MATERIAL FOR THIS EXERCISE >>

----

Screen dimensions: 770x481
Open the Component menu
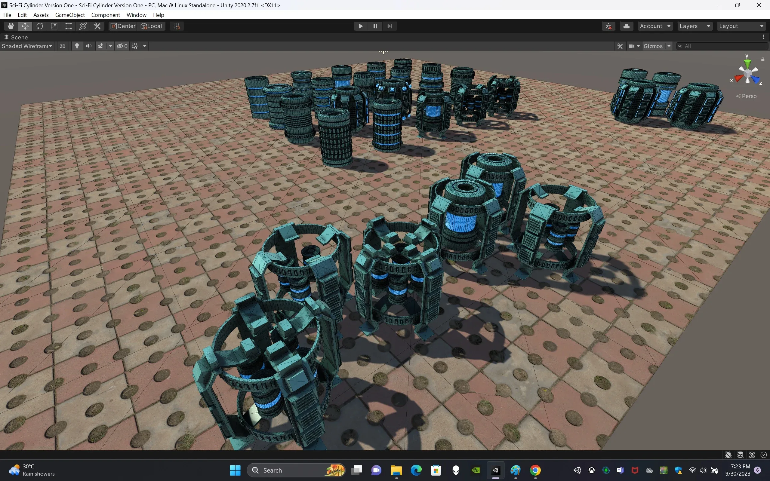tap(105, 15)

----

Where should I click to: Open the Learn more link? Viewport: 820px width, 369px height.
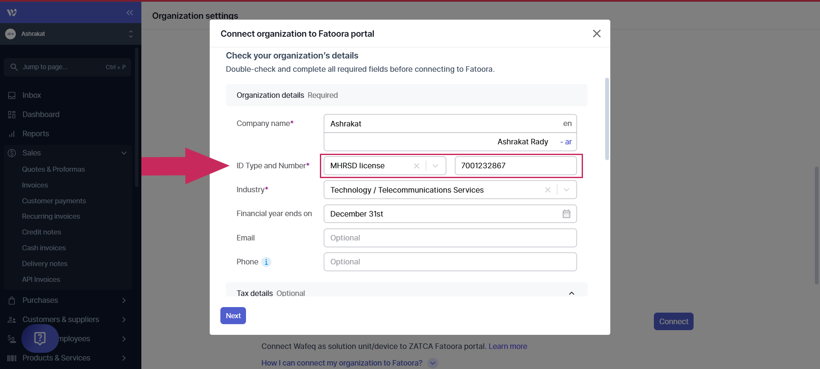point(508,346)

----

Render the part of the listing that opens with the line containing "Where should I" and closes with the line containing "point(508,346)" as a two-column CSV headed instruction and response, one row per text and its answer, with each field quoted and line breaks replaced by spaces. Leave the pictures out.

FINAL RESULT >>
instruction,response
"Where should I click to: Open the Learn more link? Viewport: 820px width, 369px height.","point(508,346)"